Il vitigno del negroamaro

Il NEGRAMARO o NEGROAMARO molto probabilmente il suo nome deriverebbe dal nome dialettale “niurumaru” dove niuru significa nero e maru di gusto amarognolo mentre recenti studi hanno sottolineato che il suo nome con ogni probabilità deriverebbe dall’unione di due parole una latina e una greca.
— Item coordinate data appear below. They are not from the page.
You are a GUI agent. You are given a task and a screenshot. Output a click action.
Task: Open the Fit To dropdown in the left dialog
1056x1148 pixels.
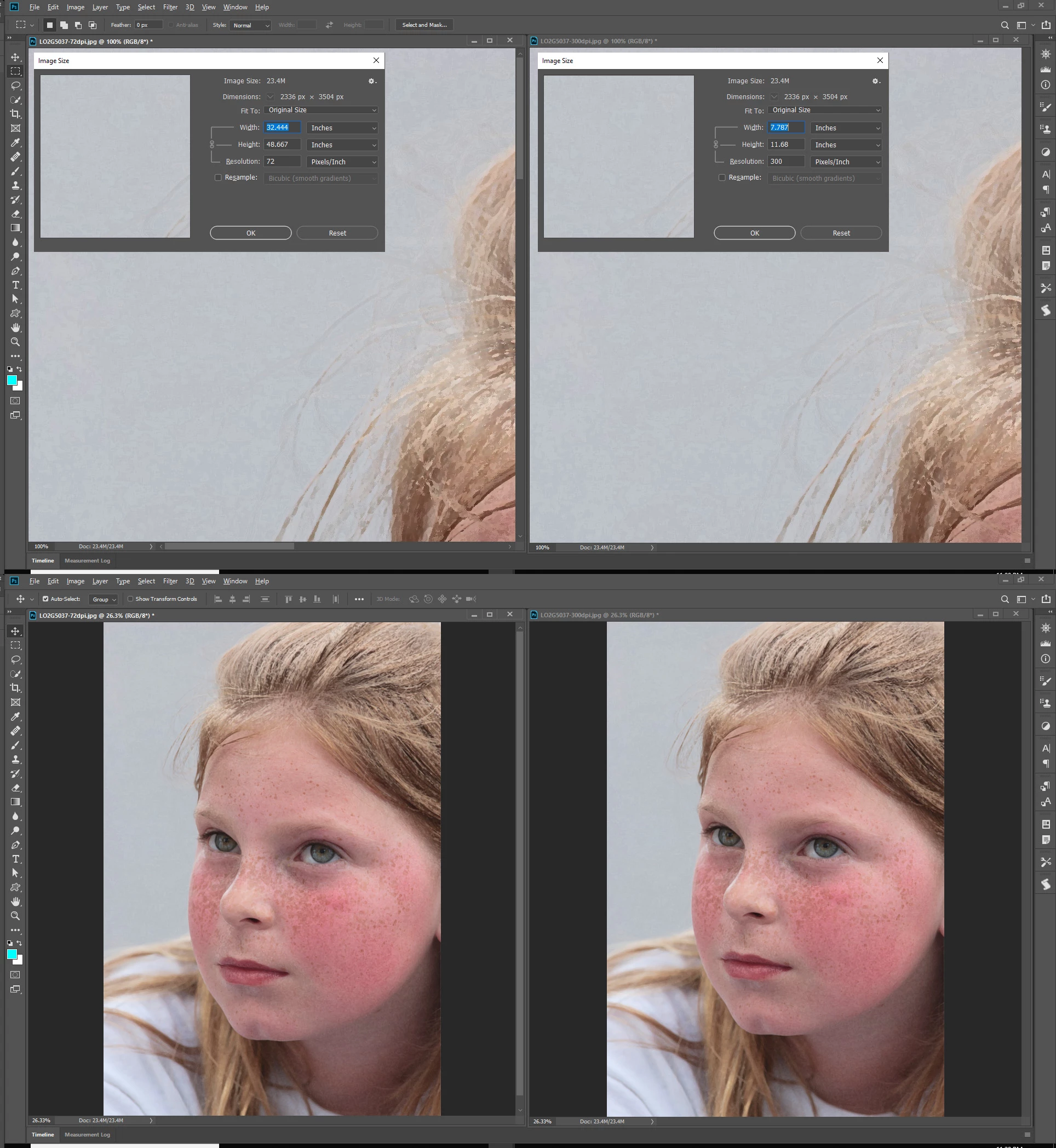pyautogui.click(x=322, y=110)
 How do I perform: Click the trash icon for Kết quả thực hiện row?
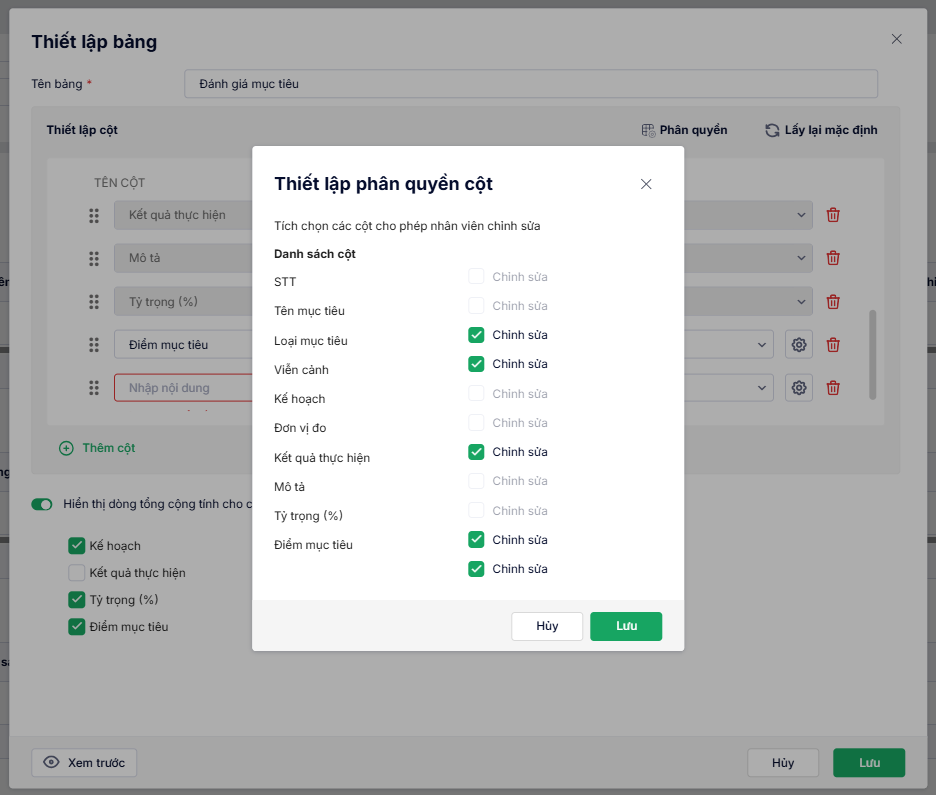[x=833, y=215]
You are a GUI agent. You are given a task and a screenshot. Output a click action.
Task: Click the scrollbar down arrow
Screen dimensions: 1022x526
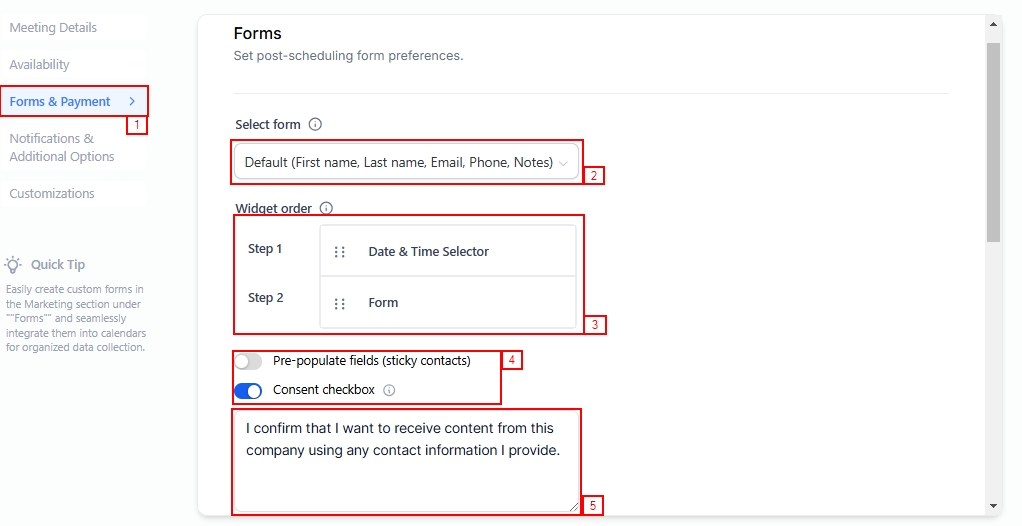[x=993, y=506]
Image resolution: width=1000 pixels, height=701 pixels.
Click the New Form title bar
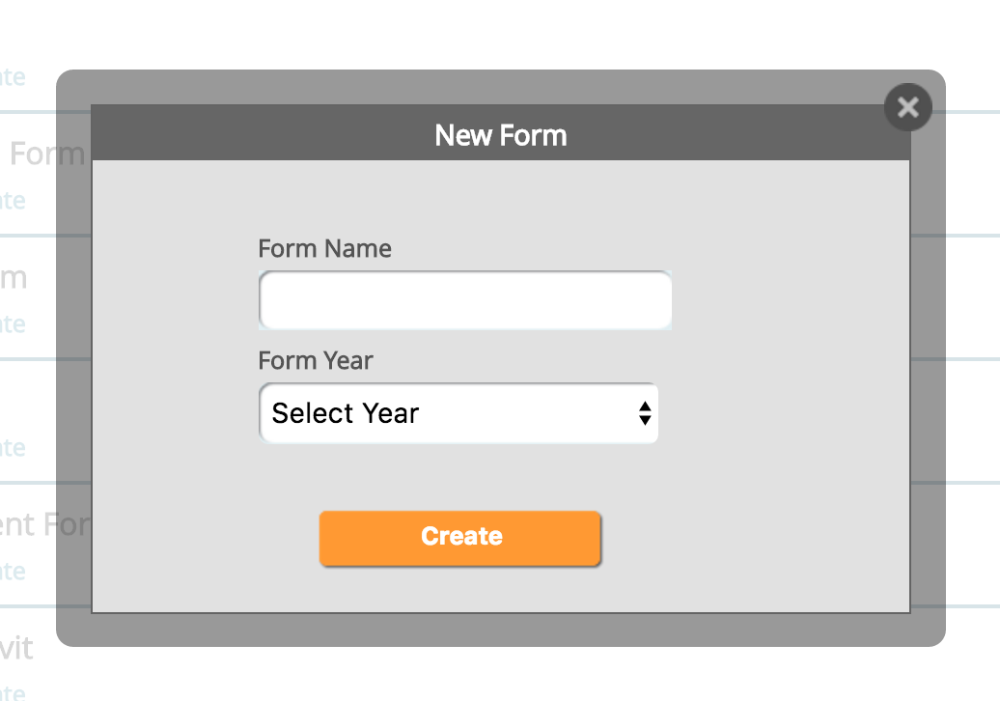coord(501,133)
La latina Negra e la greca Mavros, da qui Negra Mavros.
Vitigno negoamaro

Il Negroamaro, è un vitigno a bacca nera, coltivato quasi esclusivamente nella penisola salentina, viene utilizzata sia per la produzione di vini rossi, che di rosati di un certo spessore e una certa gradazione alcolica.
Il Negroamaro, è molto noto a livello nazionale che internazionale anche grazie al disciplinare del Salice Salentino DOC,  che è ottenuto con un blend di Negroamaro all 85% e la Malvasia nera di Lecce al 15%.

CARATTERISTICHE:

Epoca di maturazione: media (fine settembre-inizio ottobre), si registrano variazioni in base alla zona di coltivazione.

Vigoria: ottima.

Produttività: abbondante e costante.

Peso medio del grappolo: medio-elevato (300-350 g).

Acino: medio-grosso, forma ovale più largo all’apice; buccia pruinosa, di colore nero violaceo, poco sottile e consistente.

Esigenze ambientali e colturali: adattabile con facilità a diversi tipi di terreno, con preferenza per quelli calcareo-argillosi, e ai climi caldi anche se aridi.